Semer du désir et du structurant de culture au quotidien, c’est aussi s’armer de patience pour en récolter les fruits. Ça s’inscrit aussi dans les bilans qui se font. Sylvie L. Bergeron ne sait pas si elle est épuisée, car elle le confie d’emblée, elle a toujours eu cette sensation de corde raide.
«Tous les jours, depuis toujours. Je pense qu’on peut tous tomber, on ne sait pas quand, et ça crée une fébrilité, un risque, une source d’inspiration.
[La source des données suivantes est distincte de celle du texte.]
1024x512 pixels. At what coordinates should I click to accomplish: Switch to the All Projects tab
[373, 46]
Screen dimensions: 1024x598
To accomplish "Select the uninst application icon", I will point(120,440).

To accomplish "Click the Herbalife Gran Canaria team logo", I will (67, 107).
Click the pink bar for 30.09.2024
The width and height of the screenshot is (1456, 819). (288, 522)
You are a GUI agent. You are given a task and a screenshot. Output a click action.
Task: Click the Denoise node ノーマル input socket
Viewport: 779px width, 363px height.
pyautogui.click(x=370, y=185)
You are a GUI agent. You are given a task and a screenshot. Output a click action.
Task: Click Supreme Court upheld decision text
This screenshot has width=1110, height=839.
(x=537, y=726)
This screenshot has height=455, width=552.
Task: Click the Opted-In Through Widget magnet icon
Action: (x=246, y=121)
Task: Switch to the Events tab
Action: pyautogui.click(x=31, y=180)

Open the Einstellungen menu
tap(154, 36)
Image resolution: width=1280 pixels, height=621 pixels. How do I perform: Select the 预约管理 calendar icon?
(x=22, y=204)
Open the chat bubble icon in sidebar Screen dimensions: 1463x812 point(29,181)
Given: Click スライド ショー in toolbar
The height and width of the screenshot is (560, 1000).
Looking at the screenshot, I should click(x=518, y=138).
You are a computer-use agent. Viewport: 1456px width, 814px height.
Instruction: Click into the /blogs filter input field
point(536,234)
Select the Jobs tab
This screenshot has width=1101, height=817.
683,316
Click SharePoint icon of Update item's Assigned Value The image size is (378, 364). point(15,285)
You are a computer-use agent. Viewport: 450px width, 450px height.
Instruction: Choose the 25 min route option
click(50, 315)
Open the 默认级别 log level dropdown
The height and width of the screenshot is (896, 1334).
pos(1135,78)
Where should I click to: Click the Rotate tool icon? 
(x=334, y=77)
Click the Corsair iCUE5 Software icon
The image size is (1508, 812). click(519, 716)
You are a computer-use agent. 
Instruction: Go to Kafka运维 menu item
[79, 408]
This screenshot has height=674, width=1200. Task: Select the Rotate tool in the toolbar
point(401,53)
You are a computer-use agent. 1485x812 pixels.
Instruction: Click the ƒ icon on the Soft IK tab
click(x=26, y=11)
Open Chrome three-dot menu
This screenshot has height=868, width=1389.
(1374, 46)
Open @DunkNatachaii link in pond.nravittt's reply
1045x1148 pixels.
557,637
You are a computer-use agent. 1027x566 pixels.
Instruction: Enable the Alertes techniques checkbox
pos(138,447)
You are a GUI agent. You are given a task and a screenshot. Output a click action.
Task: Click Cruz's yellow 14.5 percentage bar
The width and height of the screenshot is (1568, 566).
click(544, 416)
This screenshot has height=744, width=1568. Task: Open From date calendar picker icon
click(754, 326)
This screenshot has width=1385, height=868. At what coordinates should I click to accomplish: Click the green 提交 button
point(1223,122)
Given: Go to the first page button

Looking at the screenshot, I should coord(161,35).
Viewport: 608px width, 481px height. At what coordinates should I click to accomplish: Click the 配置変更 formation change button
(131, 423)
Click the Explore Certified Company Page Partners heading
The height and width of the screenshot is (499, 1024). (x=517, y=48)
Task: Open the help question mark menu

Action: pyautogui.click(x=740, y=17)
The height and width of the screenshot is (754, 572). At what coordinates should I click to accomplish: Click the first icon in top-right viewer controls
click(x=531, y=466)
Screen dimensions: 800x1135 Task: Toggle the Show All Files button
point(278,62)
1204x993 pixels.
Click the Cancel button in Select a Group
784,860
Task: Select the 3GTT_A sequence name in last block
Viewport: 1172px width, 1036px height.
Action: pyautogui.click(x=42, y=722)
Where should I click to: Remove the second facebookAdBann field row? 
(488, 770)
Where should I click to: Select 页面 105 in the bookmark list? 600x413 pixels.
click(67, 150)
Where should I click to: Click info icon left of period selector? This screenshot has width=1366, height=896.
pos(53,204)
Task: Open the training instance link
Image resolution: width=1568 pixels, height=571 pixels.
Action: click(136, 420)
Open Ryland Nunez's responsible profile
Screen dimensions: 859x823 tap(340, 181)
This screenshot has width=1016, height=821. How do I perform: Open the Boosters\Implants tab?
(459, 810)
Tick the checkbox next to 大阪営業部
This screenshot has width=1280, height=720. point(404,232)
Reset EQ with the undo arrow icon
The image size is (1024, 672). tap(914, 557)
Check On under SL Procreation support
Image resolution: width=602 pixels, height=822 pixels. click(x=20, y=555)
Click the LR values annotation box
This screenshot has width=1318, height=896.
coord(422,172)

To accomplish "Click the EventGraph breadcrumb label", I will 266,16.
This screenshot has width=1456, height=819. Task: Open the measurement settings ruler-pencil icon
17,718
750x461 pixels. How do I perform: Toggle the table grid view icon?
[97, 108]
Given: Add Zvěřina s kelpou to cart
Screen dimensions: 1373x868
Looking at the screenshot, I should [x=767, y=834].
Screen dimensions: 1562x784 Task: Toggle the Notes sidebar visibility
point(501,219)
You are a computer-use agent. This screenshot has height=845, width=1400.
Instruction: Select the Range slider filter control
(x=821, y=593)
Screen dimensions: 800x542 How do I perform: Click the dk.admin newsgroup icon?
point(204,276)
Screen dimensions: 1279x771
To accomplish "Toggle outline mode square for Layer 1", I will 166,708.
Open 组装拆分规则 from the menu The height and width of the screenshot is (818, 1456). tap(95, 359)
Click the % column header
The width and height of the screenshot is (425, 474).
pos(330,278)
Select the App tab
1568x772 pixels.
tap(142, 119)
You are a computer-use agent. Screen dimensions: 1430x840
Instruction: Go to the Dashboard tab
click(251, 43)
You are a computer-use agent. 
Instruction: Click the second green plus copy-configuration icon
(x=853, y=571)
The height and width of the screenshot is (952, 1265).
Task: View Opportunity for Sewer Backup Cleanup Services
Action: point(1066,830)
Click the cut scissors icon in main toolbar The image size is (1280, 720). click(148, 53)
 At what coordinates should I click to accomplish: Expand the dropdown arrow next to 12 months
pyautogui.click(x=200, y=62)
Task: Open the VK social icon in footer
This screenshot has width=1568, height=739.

La tension, le fil raide, ça nous tient en vie, tu ne sais jamais quand tu peux basculer, ça peut être une toute petite affaire, un gros stress, une fatigue extrême, un accident, n’importe quoi», avance-t-elle en précisant qu’elle se contente d’accueillir ce qui arrive sans élaborer de scénarios catastrophes, sauf peut-être lorsque vient le temps d’écrire.
«J’évite d’imaginer ce qui peut arriver, peut-être justement pour ne pas basculer», souffle-t-elle.
Elle évite aussi de rebrasser le passé, de repenser à ce qui aurait pu être si elle avait emprunté une autre route. «Je ne veux pas regretter, et là je veux juste retrouver cette partie de moi qui avait plein de projets. J’envie un peu les jeunes qui commencent et qui ont toutes les portes ouvertes en ce moment, plus en tous cas que ce que nous avions à leur âge.»
«Nous, on arrivait après les babyboomers, fallait suivre ce qui avait été tracé, précise-t-elle. On avait peu de marge de manœuvre. Là, les jeunes ont tout à repenser et reconstruire. Je les envie, peut-être que j’aurais foncé davantage si j’avais été jeune aujourd’hui, mais je ne veux pas avoir de regrets et il n’est pas trop tard encore pour beaucoup de projets.»